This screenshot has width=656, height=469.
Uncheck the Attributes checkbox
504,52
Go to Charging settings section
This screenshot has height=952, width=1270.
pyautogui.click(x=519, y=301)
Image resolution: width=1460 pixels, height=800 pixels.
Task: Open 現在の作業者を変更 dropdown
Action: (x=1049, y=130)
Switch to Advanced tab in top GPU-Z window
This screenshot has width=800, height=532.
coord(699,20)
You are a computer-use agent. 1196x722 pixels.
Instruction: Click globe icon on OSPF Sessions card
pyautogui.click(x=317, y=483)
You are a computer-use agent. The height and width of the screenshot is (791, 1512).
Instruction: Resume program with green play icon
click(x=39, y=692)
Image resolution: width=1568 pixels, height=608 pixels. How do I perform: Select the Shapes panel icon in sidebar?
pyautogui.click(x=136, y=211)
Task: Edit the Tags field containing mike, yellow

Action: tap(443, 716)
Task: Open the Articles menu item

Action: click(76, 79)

——

WORK TO COMPLETE: Bring together all lines in the records where the word "agent" is found.

EXERCISE SOLUTION:
You are a computer-use agent. 1196x722 pixels.
You are a computer-use agent. The height and width of the screenshot is (791, 1512).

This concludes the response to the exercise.